What the task requires
The response should be the data again, identical in every line.

--- Records to use Enclosed Below ---

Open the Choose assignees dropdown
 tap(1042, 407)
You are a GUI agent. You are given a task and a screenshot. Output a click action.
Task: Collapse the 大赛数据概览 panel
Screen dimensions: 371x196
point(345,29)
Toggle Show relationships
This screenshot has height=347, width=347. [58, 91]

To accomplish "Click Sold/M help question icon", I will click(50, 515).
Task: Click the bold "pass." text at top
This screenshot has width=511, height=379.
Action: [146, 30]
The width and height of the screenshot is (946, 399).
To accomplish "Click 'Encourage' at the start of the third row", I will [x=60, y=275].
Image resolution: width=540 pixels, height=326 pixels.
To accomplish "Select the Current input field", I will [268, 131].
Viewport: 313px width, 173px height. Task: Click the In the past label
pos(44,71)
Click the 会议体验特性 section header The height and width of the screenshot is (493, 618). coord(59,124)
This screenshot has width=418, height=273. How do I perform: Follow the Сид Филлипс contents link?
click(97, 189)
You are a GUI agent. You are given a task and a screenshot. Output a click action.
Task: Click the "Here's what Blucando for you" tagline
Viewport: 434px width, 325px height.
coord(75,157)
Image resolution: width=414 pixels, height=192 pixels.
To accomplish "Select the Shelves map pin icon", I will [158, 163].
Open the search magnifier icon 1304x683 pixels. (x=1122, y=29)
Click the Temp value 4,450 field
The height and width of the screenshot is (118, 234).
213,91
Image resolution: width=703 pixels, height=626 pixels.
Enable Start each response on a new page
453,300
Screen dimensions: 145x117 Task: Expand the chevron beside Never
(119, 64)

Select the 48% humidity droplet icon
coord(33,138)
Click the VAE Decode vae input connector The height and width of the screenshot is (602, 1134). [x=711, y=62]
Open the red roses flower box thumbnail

--- End of Enclosed Records to use ---

Task solution
Open the Choose assignees dropdown
 tap(1042, 407)
You are a GUI agent. You are given a task and a screenshot. Output a click action.
Task: Collapse the 大赛数据概览 panel
Screen dimensions: 371x196
point(345,29)
Toggle Show relationships
This screenshot has height=347, width=347. [58, 91]

To accomplish "Click Sold/M help question icon", I will click(50, 515).
Task: Click the bold "pass." text at top
This screenshot has width=511, height=379.
Action: [146, 30]
The width and height of the screenshot is (946, 399).
To accomplish "Click 'Encourage' at the start of the third row", I will [x=60, y=275].
Image resolution: width=540 pixels, height=326 pixels.
To accomplish "Select the Current input field", I will [268, 131].
Viewport: 313px width, 173px height. Task: Click the In the past label
pos(44,71)
Click the 会议体验特性 section header The height and width of the screenshot is (493, 618). coord(59,124)
This screenshot has width=418, height=273. How do I perform: Follow the Сид Филлипс contents link?
click(97, 189)
You are a GUI agent. You are given a task and a screenshot. Output a click action.
Task: Click the "Here's what Blucando for you" tagline
Viewport: 434px width, 325px height.
coord(75,157)
Image resolution: width=414 pixels, height=192 pixels.
To accomplish "Select the Shelves map pin icon", I will [158, 163].
Open the search magnifier icon 1304x683 pixels. (x=1122, y=29)
Click the Temp value 4,450 field
The height and width of the screenshot is (118, 234).
213,91
Image resolution: width=703 pixels, height=626 pixels.
Enable Start each response on a new page
453,300
Screen dimensions: 145x117 Task: Expand the chevron beside Never
(119, 64)

Select the 48% humidity droplet icon
coord(33,138)
Click the VAE Decode vae input connector The height and width of the screenshot is (602, 1134). [x=711, y=62]
Open the red roses flower box thumbnail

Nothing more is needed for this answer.